Au niveau de la culture amazighe au sens large du terme, nous avons encore du pain sur la planche : l’encouragement de la créativité artistique et cinématographique. L’art amazigh est extrêmement riche et varié. Pour le préserver et l’enrichir, il faut l’introduire dans les écoles d’art et métiers et pourquoi pas créer un musée national des arts amazighs. Le gouvernent a mis en place un fonds dédié à la promotion de la langue et culture amazigh doté de 300 millions de DH en 2024, porté à 1 milliard DH en 2025. Ce fonds doit financer toutes les actions concernant la promotion de la langue et culture amazighe. Avouons que c’est une goutte dans l’océan, à supposer que ce Fonds soit effectivement utilisé.

Mais là où il faut faire plus d’effort, c’est au niveau du développement des zones de montagnes et des régions reculées du pays.
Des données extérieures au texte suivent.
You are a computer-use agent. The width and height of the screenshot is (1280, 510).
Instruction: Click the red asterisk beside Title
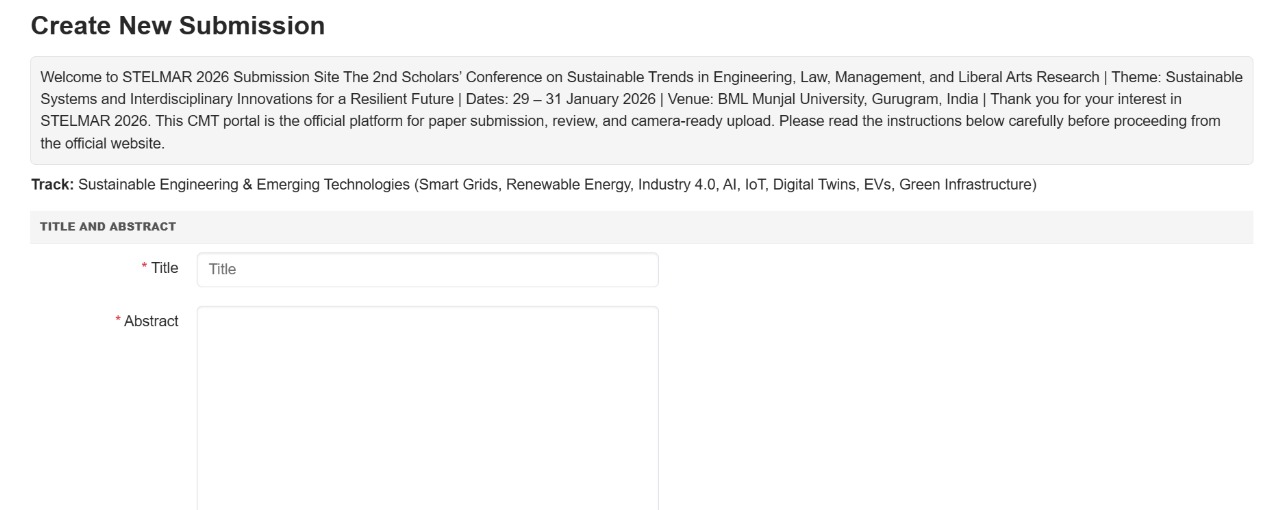coord(144,268)
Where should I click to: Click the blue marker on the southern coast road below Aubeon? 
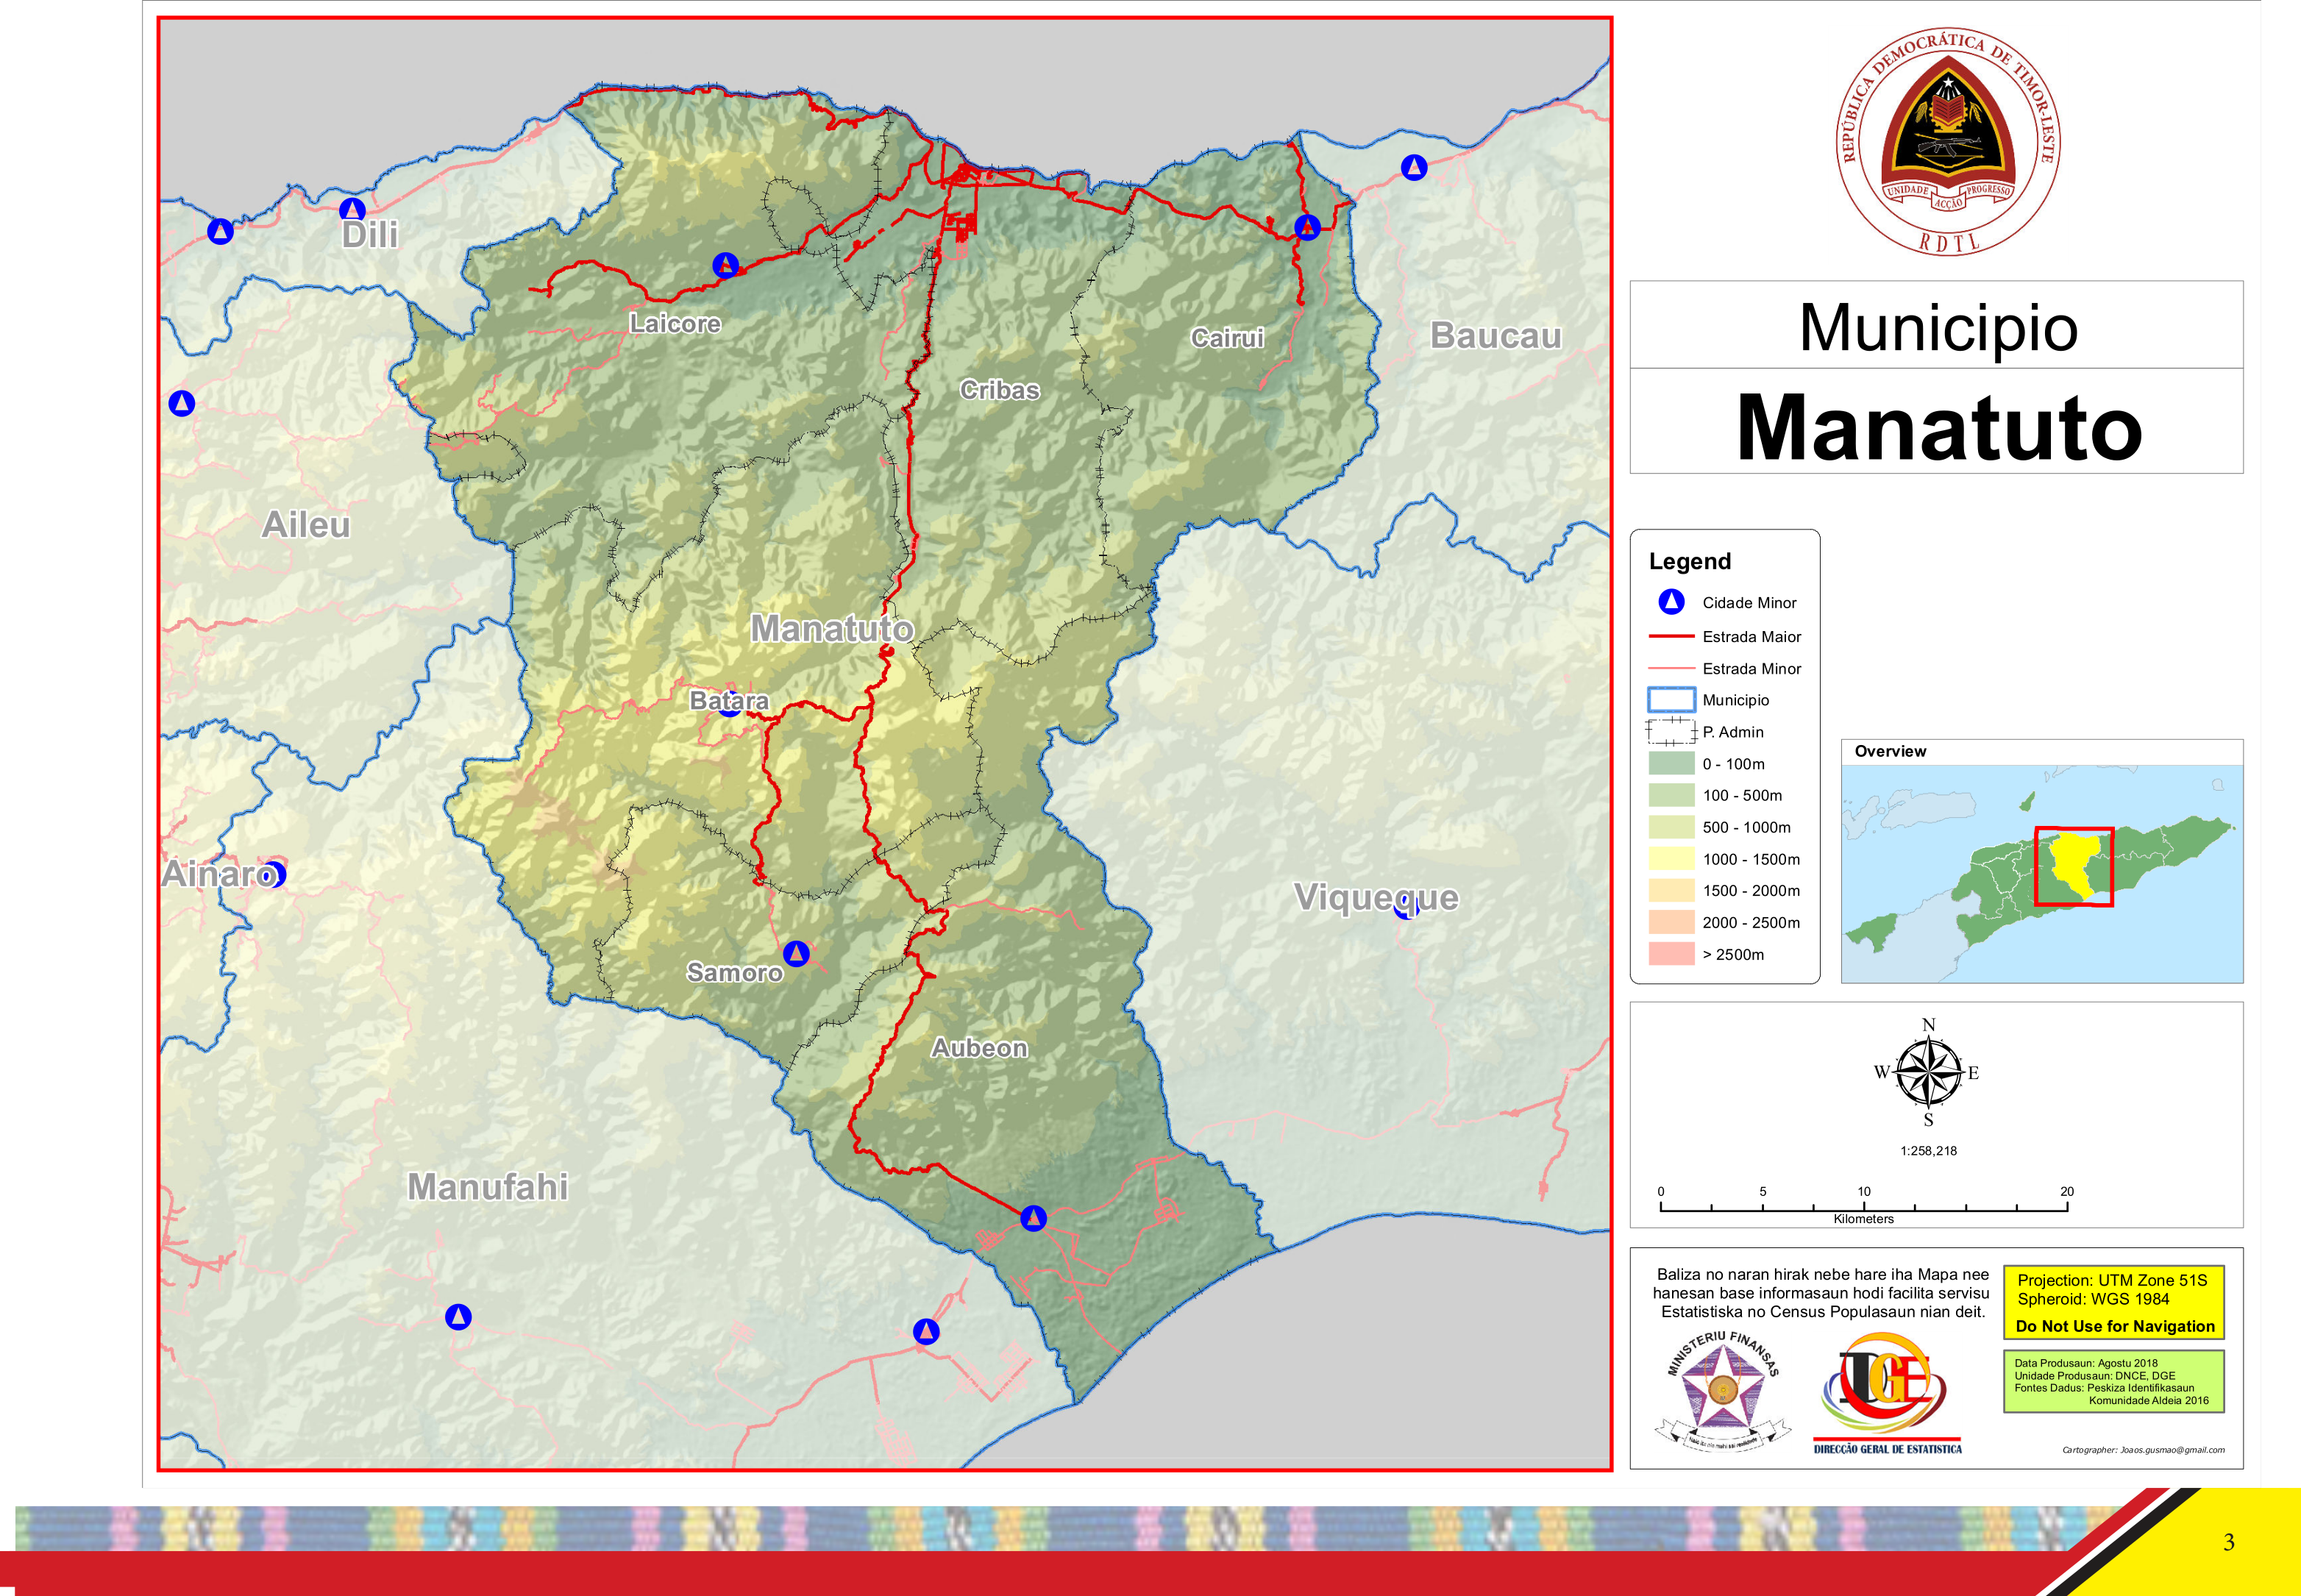(x=1033, y=1218)
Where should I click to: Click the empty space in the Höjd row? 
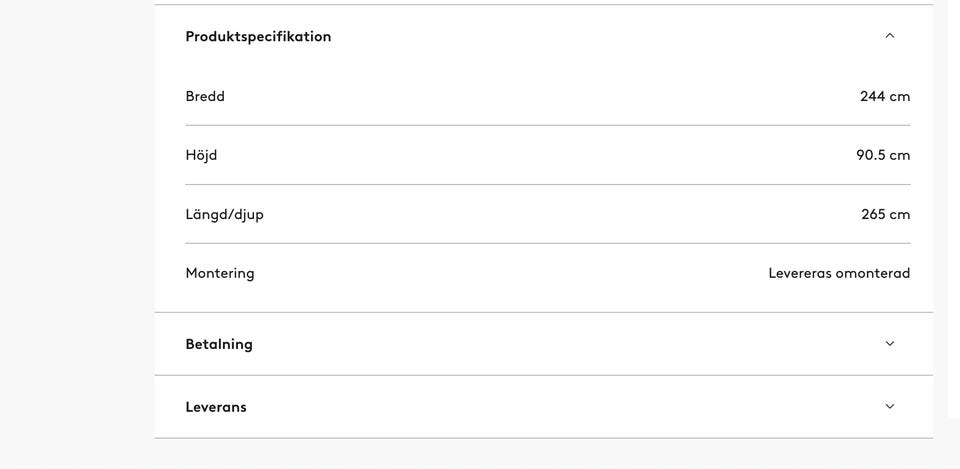540,155
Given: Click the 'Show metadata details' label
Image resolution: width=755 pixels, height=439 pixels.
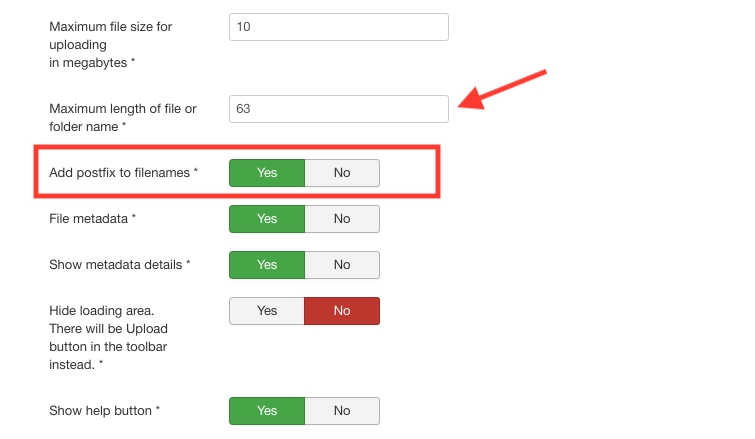Looking at the screenshot, I should 119,265.
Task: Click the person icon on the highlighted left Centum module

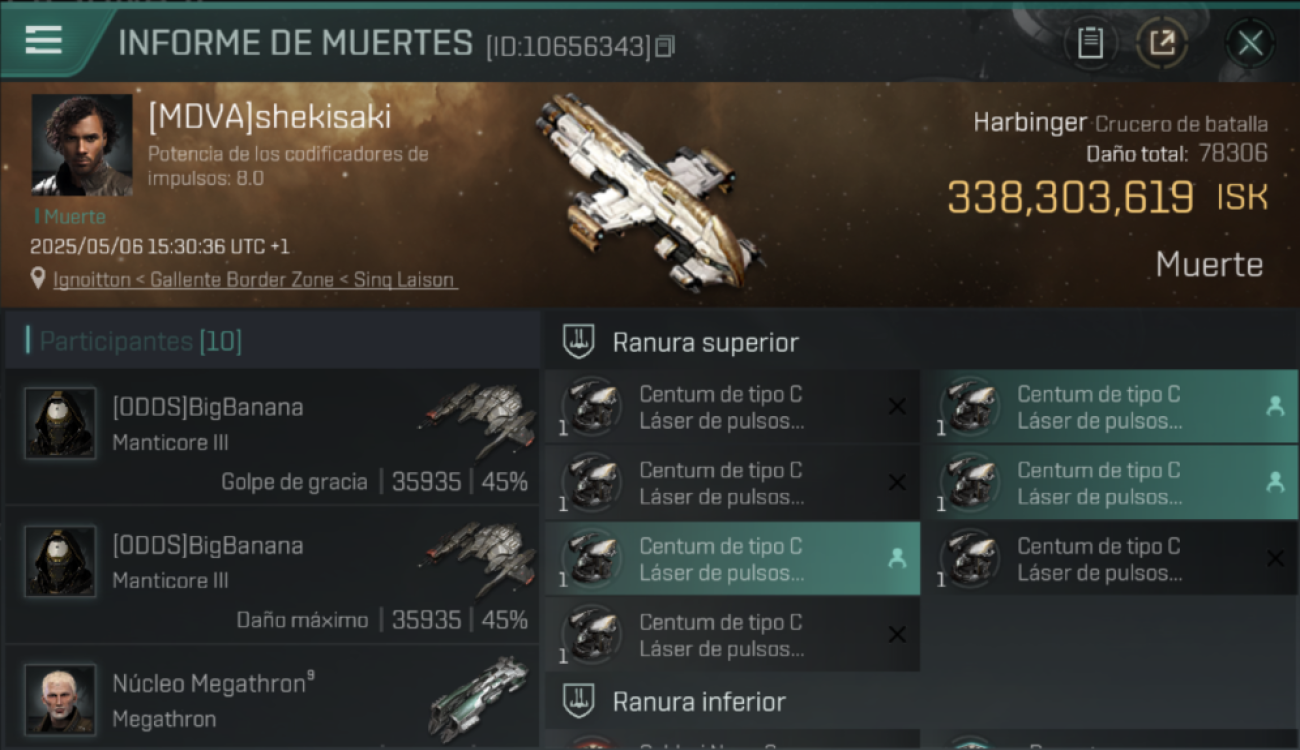Action: pyautogui.click(x=897, y=559)
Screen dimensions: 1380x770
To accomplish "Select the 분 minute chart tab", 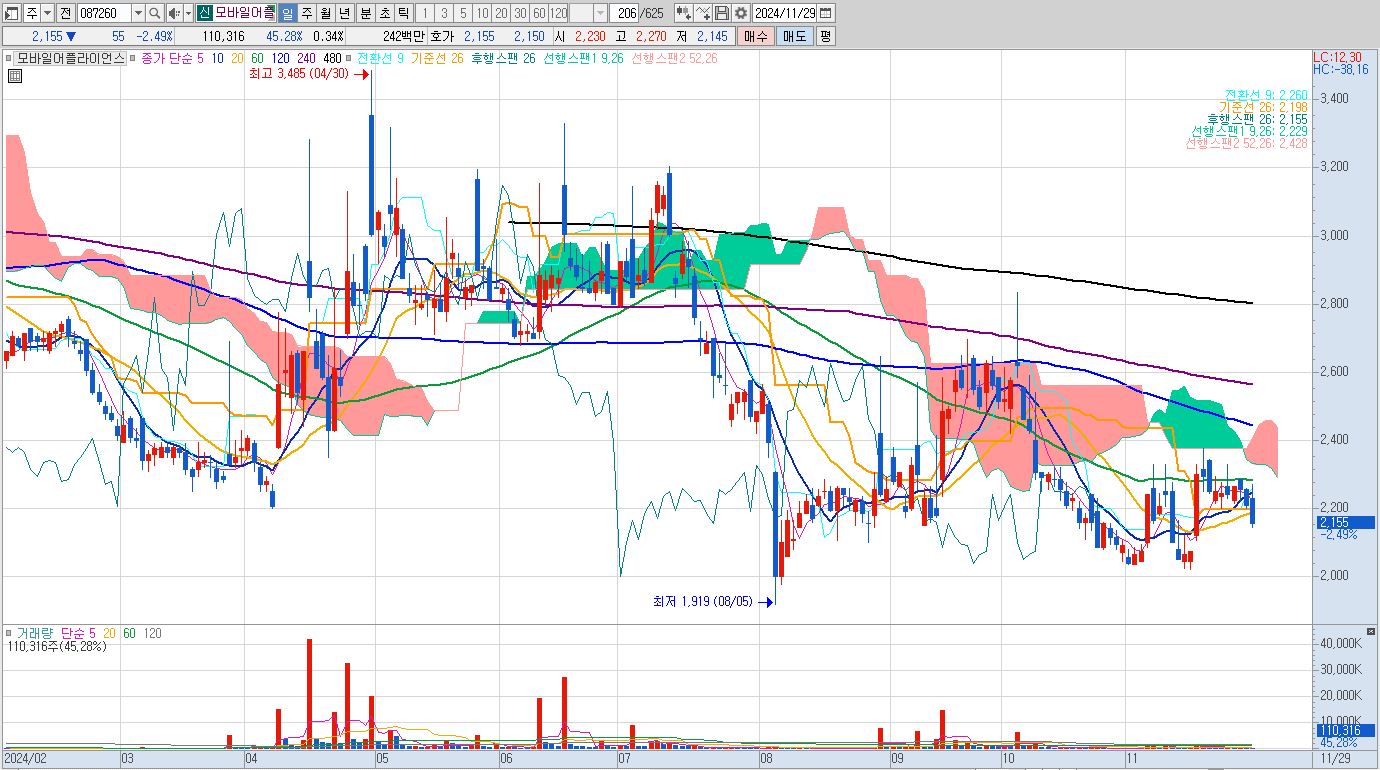I will [364, 13].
Pour des raisons historiques sur lesquelles il serait inutile de revenir, ces régions sont à dominante amazighe. Il suffit de voyager à travers les chaines du Rif et de l’Atlas pour s’en rendre compte. Force est de constater que ces régions enregistrent un déficit abyssal en matière de développement humain et de développement tout court.    C’est une question de justice sociale et de réparation de préjudices subis par le passé. 

En cette occasion de la nouvelle année amazigh, il est permis d’affirmer et d’exprimer haut et fort notre fierté d’être à la fois des Amazigh  (Imazighen), des Arabes et par-dessus tout et avant tout  des Marocains. Assougass ambarki !!